ジャンル|文芸・イラスト・青春・学園

四畳半神話大系 愛蔵版

森見登美彦 (KADOKAWA)

装画は中村佑介さん。

私は冴えない大学3回生。バラ色のキャンパスライフを想像していたのに、現実はほど遠い。できれば1回生に戻ってやり直したい! 4つの並行世界で繰り広げられる、おかしくもほろ苦い青春ストーリー。

2025年に刊行20周年を迎えたことを記念して刊行された愛蔵版。金箔押し・函入りの豪華仕様で、『四畳半神話大系』『夜は短し歩けよ乙女』の2作同時発売。
文庫版で使用された中村佑介さんの装画を線画にする形で採用。函をスライドさせると、絵の全貌が現われるという仕掛けが。
背のデザインにもこだわって進めました。なんとタイトルにも森見さんのお名前にも箔押し。函も本表紙もキラキラしております。
最初に、2作にそれぞれのテーマカラーを設定し、背景にはその色を色ベタとして敷いています。紙はコート紙ですが、加工を施すことで、クラフト紙に刷ったような質感に。表面加工にはJスクラッチマットを採用し、愛蔵版らしい高級感と物理的な強度を両立させています。
小口には、装画の要素を抜き出してちりばめています。こちらは4Cで、たいへんキュートな仕上がり。2冊並べたときに統一感が出るような配置としました。花布の色とのマッチングも美しいです。
見返しや別丁扉にも装画の要素を使わせていただき、キュートに仕上げました。
本文フォーマットの作成も担当。本文の刷り色もテーマカラーに合わせた設定に。

:::::

## 課題 A
次の(i)〜(iii)が課題文の内容と一致するかどうか、それぞれ「はい」か「いいえ」で答え、判断の根拠となる課題文の語句をそのまま引用してください。(i) この愛蔵版は刊行20周年を記念して刊行された。(ii) 用紙にはクラフト紙が使われている。(iii) 表面加工にはJスクラッチマットが採用されている。
## 課題 B
課題文によれば、2作の背景には何が敷かれていますか。

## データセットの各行
:::::

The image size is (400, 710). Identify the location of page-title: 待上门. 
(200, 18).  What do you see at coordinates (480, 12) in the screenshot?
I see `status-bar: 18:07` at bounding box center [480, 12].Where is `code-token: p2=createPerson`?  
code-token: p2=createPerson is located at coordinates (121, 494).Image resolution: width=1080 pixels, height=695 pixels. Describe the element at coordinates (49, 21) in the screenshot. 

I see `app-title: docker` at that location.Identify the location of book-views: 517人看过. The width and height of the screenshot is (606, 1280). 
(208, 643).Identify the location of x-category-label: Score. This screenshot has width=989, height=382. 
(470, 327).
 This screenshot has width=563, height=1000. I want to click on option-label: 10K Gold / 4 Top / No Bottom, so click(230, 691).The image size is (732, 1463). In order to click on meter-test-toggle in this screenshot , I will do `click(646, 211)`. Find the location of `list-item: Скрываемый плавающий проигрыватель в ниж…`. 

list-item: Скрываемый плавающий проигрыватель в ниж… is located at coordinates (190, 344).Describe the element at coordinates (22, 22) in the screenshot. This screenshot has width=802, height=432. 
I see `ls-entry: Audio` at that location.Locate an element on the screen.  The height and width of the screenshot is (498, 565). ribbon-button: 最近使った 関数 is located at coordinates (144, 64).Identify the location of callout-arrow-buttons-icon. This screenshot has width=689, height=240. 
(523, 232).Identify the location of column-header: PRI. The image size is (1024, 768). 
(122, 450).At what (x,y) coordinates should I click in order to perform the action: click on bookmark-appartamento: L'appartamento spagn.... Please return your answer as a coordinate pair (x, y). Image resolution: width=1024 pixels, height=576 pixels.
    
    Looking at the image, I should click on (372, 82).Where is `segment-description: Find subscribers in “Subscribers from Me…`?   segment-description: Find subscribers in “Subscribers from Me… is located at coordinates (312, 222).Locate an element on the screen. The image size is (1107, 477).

:::::

## 解答 A
(i) はい。「2025年に刊行20周年を迎えたことを記念して刊行された愛蔵版」
(ii) いいえ。「紙はコート紙ですが、加工を施すことで、クラフト紙に刷ったような質感に」
(iii) はい。「表面加工にはJスクラッチマットを採用し」

## 解答 B
2作それぞれに設定したテーマカラーが、色ベタとして敷かれています。